The Plaintiffs challenge Maine's vaccine mandate on First Amendment grounds, arguing that the lack of religious exemption violates the Plaintiffs' Free Exercise rights and that Title VII's religious accommodation provisions preempt the vaccine mandate. In their petition for a writ of certiorari, the Plaintiffs seek review of the First Circuit's affirmance of my denial of a preliminary injunction against Maine's vaccine mandate for healthcare workers. Since the Plaintiffs' petition for emergency injunctive relief was denied by the Supreme Court, the Supreme Court also rejected a request for emergency injunctive relief against a similar New York State vaccine mandate. Dr. A v. Hochul, No. 21A145, 2021 WL 5873126 (U.S. Dec. 13, 2021) (mem). In Dr. A., as in this case, the circuit court denied injunctive relief.

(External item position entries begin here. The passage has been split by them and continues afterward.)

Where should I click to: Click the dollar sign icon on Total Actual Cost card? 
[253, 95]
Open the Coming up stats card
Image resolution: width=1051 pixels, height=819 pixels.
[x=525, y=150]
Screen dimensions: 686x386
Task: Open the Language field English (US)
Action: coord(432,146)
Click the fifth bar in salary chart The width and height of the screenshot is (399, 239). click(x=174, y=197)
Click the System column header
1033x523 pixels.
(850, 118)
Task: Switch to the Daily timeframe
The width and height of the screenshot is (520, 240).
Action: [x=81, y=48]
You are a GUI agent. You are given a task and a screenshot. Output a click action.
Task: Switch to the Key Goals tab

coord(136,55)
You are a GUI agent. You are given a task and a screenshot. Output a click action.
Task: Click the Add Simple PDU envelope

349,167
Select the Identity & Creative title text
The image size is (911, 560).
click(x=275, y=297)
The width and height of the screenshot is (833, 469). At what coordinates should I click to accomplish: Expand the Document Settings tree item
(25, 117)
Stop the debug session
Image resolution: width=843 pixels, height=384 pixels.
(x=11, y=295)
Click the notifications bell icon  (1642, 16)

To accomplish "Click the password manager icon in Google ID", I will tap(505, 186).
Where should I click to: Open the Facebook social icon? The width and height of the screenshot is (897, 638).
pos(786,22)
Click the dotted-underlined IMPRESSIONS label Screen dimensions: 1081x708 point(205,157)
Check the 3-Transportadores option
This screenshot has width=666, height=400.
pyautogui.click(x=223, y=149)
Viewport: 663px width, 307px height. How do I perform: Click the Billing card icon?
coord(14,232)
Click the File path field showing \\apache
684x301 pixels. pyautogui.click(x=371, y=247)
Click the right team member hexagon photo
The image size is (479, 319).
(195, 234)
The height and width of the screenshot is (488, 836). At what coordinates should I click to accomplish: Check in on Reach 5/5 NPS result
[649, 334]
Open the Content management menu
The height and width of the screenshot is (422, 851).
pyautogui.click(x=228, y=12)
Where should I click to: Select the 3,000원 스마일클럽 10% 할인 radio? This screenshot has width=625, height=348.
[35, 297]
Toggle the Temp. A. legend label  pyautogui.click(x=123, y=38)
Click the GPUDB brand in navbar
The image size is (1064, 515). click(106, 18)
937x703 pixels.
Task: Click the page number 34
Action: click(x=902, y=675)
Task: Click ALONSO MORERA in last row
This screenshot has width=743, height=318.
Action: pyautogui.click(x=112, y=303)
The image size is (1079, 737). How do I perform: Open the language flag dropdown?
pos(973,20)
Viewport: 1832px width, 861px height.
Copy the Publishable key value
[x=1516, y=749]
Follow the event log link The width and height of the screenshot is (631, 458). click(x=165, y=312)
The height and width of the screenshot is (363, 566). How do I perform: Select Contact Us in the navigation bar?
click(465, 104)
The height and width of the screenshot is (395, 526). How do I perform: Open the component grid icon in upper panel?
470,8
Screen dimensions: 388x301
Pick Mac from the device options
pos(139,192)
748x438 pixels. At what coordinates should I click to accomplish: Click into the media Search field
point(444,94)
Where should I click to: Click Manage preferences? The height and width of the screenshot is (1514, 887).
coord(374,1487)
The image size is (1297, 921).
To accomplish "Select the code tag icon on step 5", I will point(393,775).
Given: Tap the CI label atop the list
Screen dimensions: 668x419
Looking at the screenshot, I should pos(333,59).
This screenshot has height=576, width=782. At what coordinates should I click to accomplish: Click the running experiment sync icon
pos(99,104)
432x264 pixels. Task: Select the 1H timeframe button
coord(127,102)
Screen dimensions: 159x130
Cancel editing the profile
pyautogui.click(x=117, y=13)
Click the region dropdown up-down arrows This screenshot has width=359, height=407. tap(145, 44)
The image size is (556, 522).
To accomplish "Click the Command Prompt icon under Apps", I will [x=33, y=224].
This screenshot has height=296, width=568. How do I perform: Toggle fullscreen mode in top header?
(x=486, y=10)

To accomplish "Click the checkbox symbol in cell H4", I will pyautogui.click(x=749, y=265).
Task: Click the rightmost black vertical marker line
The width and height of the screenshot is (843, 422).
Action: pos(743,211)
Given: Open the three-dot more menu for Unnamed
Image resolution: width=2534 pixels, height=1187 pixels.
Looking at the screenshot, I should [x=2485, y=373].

Accordingly, no circuit court has affirmed a preliminary injunction in a similar case, so there is no split of circuit authority that presents a substantial question for the Supreme Court to resolve. The Supreme Court's decisions have made clear that, 7 at least at the preliminary injunction stage, a majority of the Justices do not view the First Amendment issue presented here as raising a substantial question in need of immediate resolution. Additionally, as to the Title VII claims, the Plaintiffs have not argued that a substantial question exists.
Thus, the substantial question criterion of Federal Rule of Appellate Procedure 41(d)(1) does not alter the conclusion that a stay is not warranted.
III. CONCLUSION
For the foregoing reasons, the Plaintiffs' Motion to Stay (ECF No. 81) is DENIED.